Diagnosis Of Vitamin D Deficiency In Children

A doctor will order a blood test to measure 25-hydroxy vitamin D levels in the body. Below is the representation of the vitamin D status based on its serum levels in nanograms per milliliter (ng/mL) (1).

Vitamin D status Levels (ng/mL)
Severely deficient Less than 12
Insufficient Between 12 to 20
Sufficient Greater than or equal to 20

Source: National Institute Of Health 

Treatment Of Vitamin D Deficiency In Children

Treatment for vitamin D deficiency involves addressing the cause of deficiency and providing supplementation. The supplementation will include intake of vitamin D tablets or mixtures that the child has to either take daily (low dose) or weekly or monthly once (high dose). The dosage depends on the cause of the deficiency and the overall health of the child.

If your child is already consuming a multivitamin or is on any medication, inform your doctor so that they can adjust the dosage accordingly. Additionally, they will advise you to add vitamin D and calcium-rich foods to the daily diet with 15 to 20 minutes of sunlight exposure a few days a week or daily.

Possible Complications Of Vitamin D Deficiency

Untreated vitamin D deficiency may increase the risk of the following conditions.

  • Hypocalcemia (low calcium levels)
  • Hypophosphatemia (low phosphate levels)
  • Poor physical growth and development
  • Severe bone deformities limiting a child’s movement

How To Prevent Vitamin D Deficiency In Children?

Optimum sun exposure and eating a well-balanced diet containing vitamin D-fortified and calcium-rich foods, such as fortified milk, breakfast cereal, and cheese, are sufficient to prevent vitamin D deficiency.

Below are some natural food sources of vitamin D that contain vitamin D without any fortification (16) (17).

Food Vitamin D content (IU) in 3.5oz. (100g)
Fresh salmon (wild) 600 – 1000
Fresh salmon (farmed) 100 – 250
Sardines (canned) 300
Tuna (canned) 236
Mackerel (canned) 250
Shitake mushroom (fresh) 100
Shitake mushroom (canned) 1600
Egg (hard-boiled) 20

Note: 1IU vitamin D = 0.025mcg (micrograms)

Source: American Academy of Pediatrics (AAP)

If you are unsure about your child’s vitamin D intake, consult a pediatric nutritionist who may provide a diet plan to treat and mitigate vitamin D deficiency in your child.

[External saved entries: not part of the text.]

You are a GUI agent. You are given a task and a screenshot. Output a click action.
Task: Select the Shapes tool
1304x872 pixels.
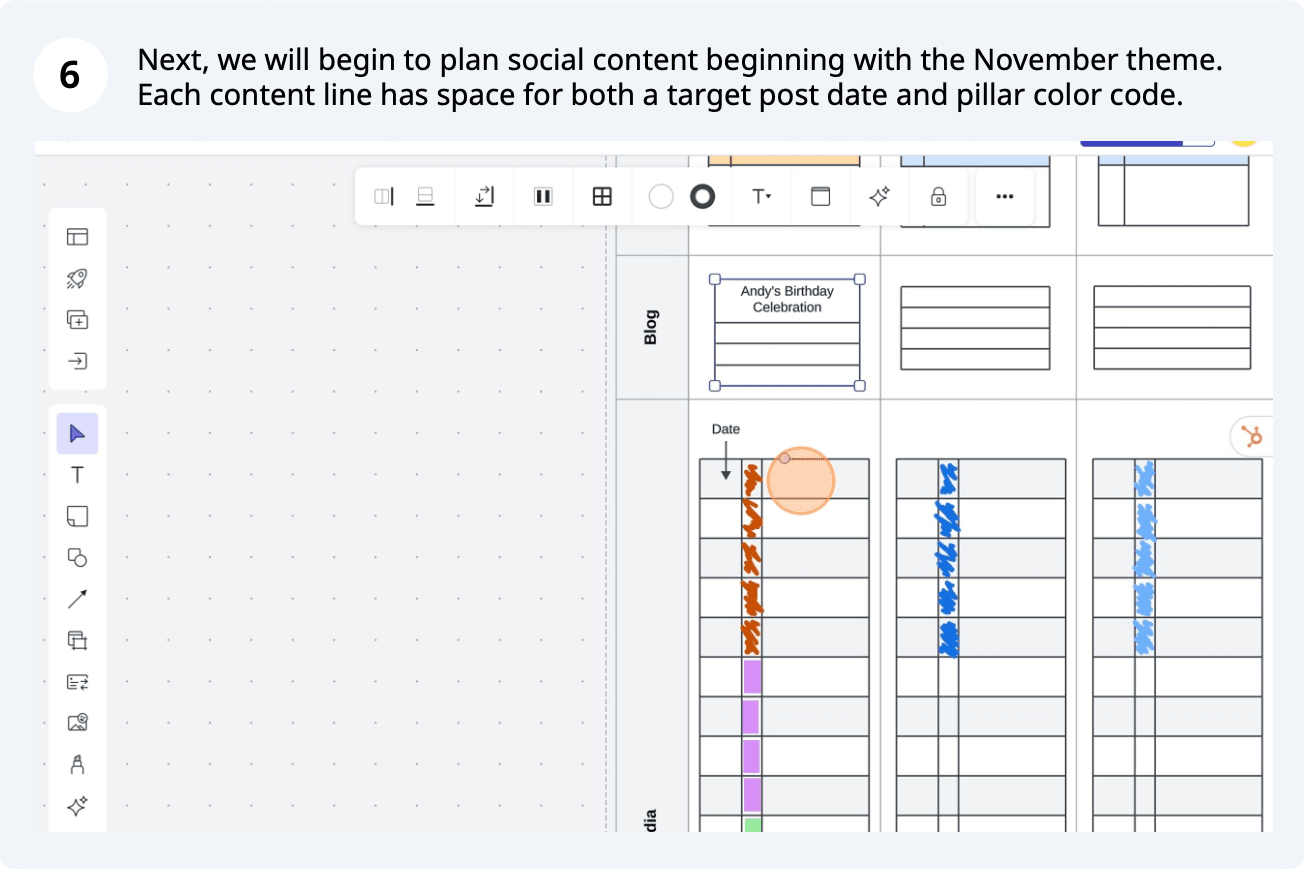point(77,557)
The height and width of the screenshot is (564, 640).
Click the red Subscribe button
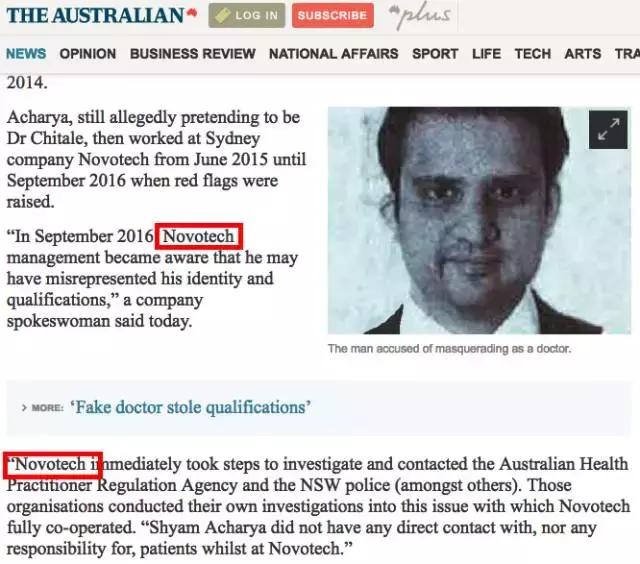coord(333,16)
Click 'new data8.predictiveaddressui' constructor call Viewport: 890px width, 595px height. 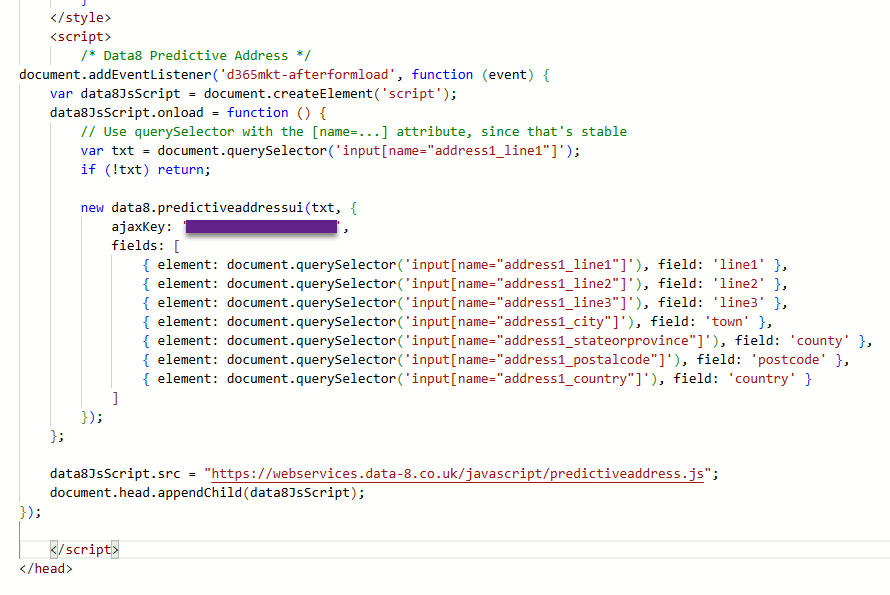pyautogui.click(x=211, y=208)
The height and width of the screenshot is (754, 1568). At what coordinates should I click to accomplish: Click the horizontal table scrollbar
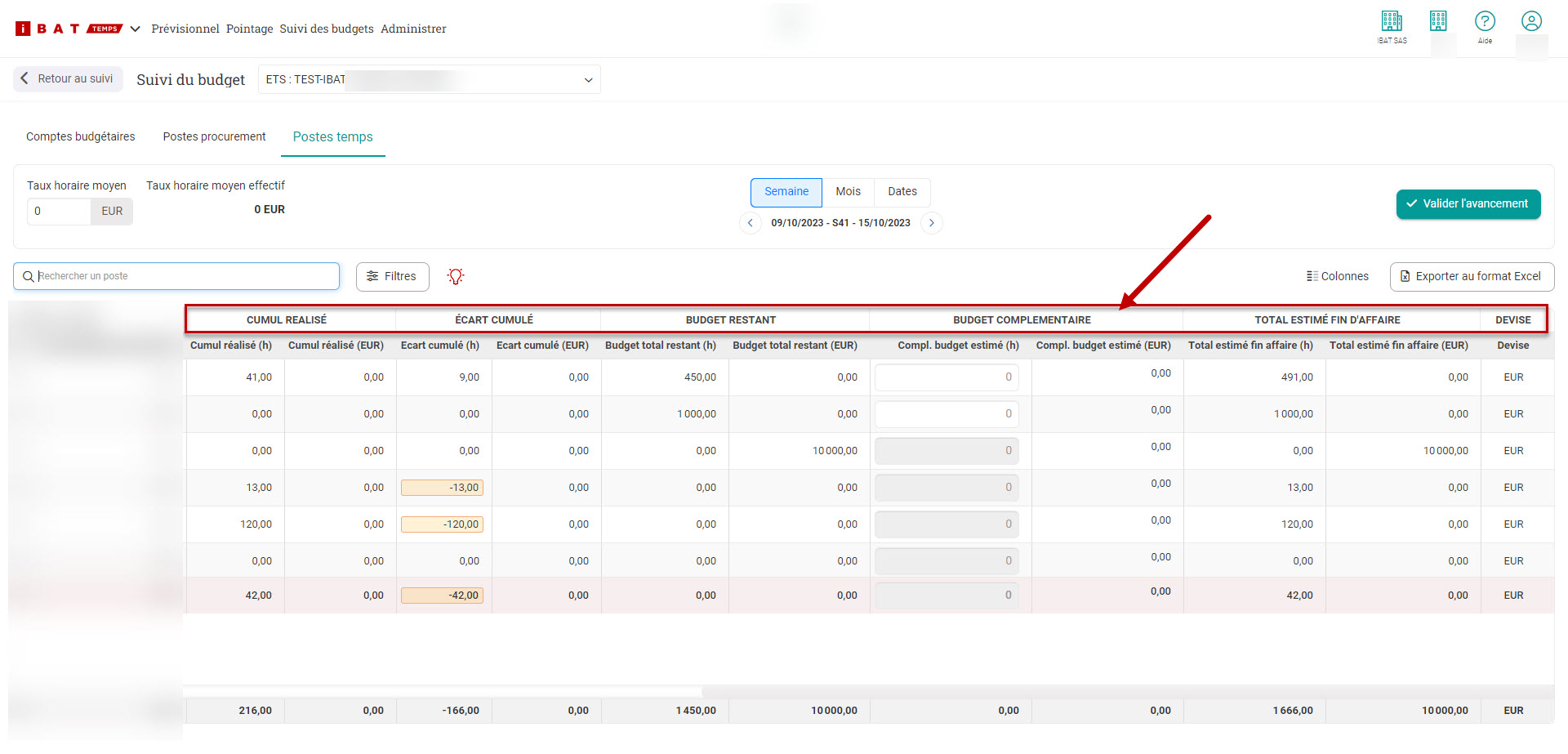point(441,691)
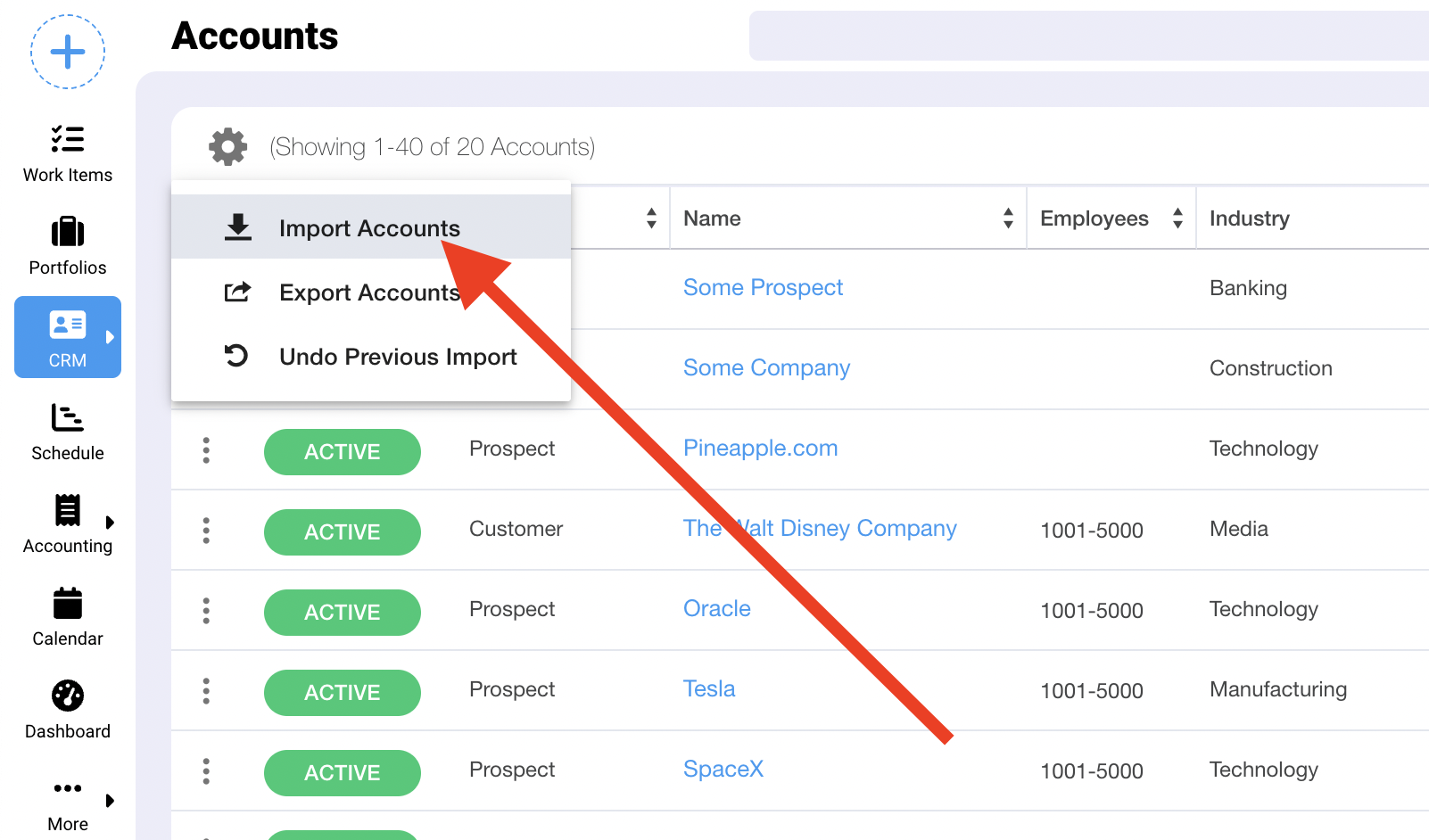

Vitamin D deficiency is a health concern, especially for children who are still growing. Depending on the extent of deficiency, a child may exhibit various symptoms, such as general weakness, fatigue, and frequent infections. Speak to a doctor to determine the underlying cause. Timely vitamin D supplementation can prevent long-term complications, while adequate vitamin D intake and sunlight exposure can prevent vitamin D deficiency in children.